Research led by the Centre for Healthy Brain Ageing (CHeBA) has identified genetic patterns associated with white matter hyperintensities (WMH), or signal changes in the brain’s white matter, which are markers of small vessel disease in the brain.
The study which analysed T2-weighted magnetic resonance imaging scans for 320 twin participants in CHeBA’s Older Australian Twins Study is featured in this month’s issue of the eminent journal, Stroke.
Lead author of the study and Co-Director of CHeBA, Professor Perminder Sachdev said the findings were exciting and significant because it was the first time WMH heritability, or the degree to which traits are passed from parent to offspring, was examined for specific cerebral regions and in both sexes.

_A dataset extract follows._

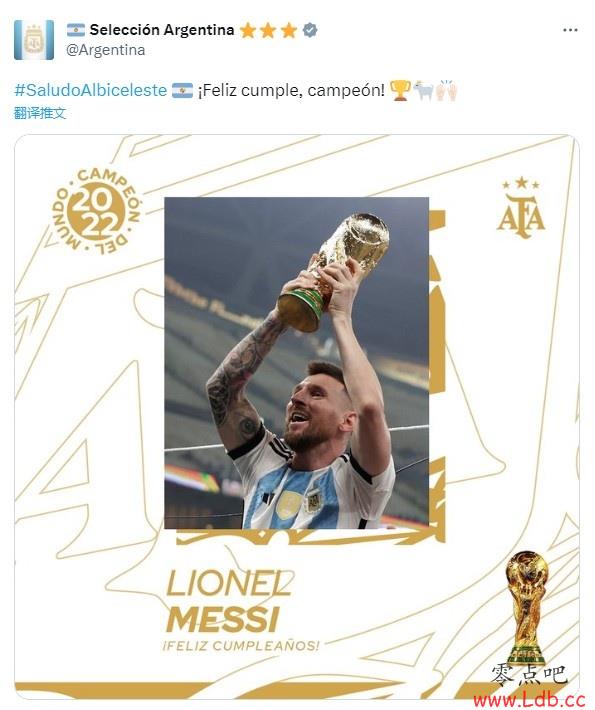Open the Selección Argentina profile avatar
Viewport: 595px width, 710px height.
pos(34,40)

“We found a strong genetic influence for WMH, but the extent varied across different brain regions. Heritability was higher for deep regions of the brain, but lower for the cerebellum and brain stem,” said Professor Sachdev.

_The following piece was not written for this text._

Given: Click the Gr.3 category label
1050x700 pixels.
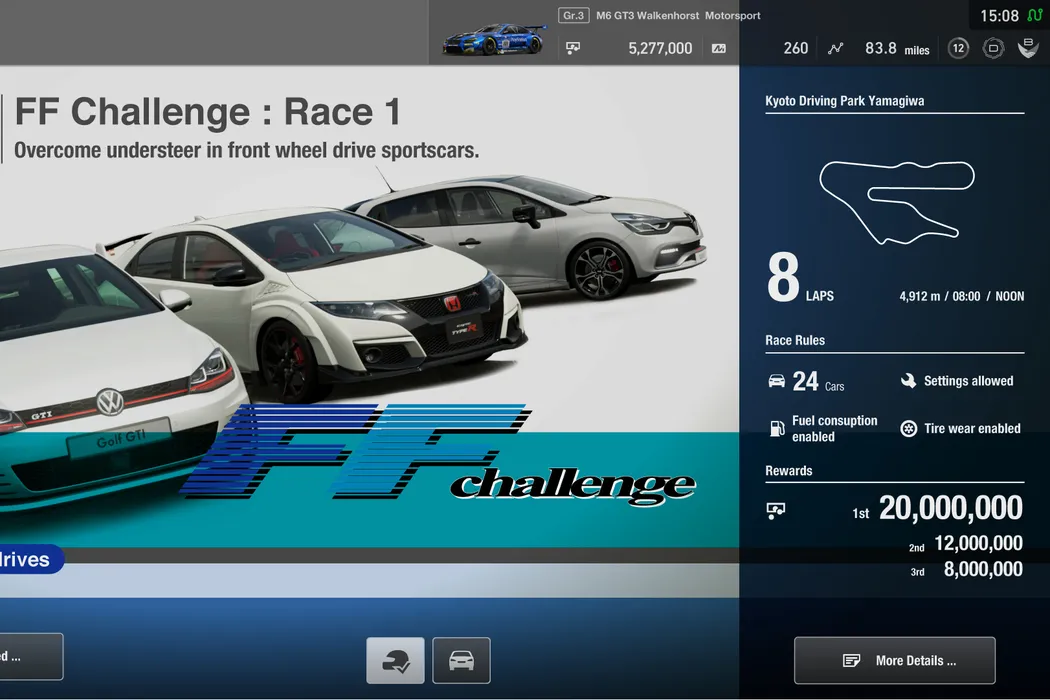Looking at the screenshot, I should 573,16.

Heritability of deep WMH decreased with age, especially after 75 years, which Professor Sachdev said was consistent with current knowledge.
“We know that there are multiple factors which cause WMH, including several non-genetic factors. It is not surprising that the genetic contribution is less in older participants, since genetic influences on complex traits are dynamic through the life course,” explained Professor Sachdev.
The study also examined differences between men and women, finding higher WMH heritability for all brain regions in women.
These findings informed a new CHeBA research project investigating the genetic determinants of small vessel disease in the brain, best identified by the presence of WMH, generously funded by the John Holden Family Foundation.
“The John Holden Family Foundation is pleased to support innovative research into an under-researched area associated with cognitive decline,” said Mr John Holden.
According to Professor Sachdev, the significance of brain lesions is still controversial, although they have been consistently associated with negative health outcomes including cognitive decline, dementia, neuropsychiatric disorders and motor deficits.
“In our new project, we will bring together a large number of studies from around the world to collectively examine the genetic basis of WMH and lacunes, or silent strokes, and their clinical significance, particularly for dementia and cognitive decline, but also for apathy and falls,” he said.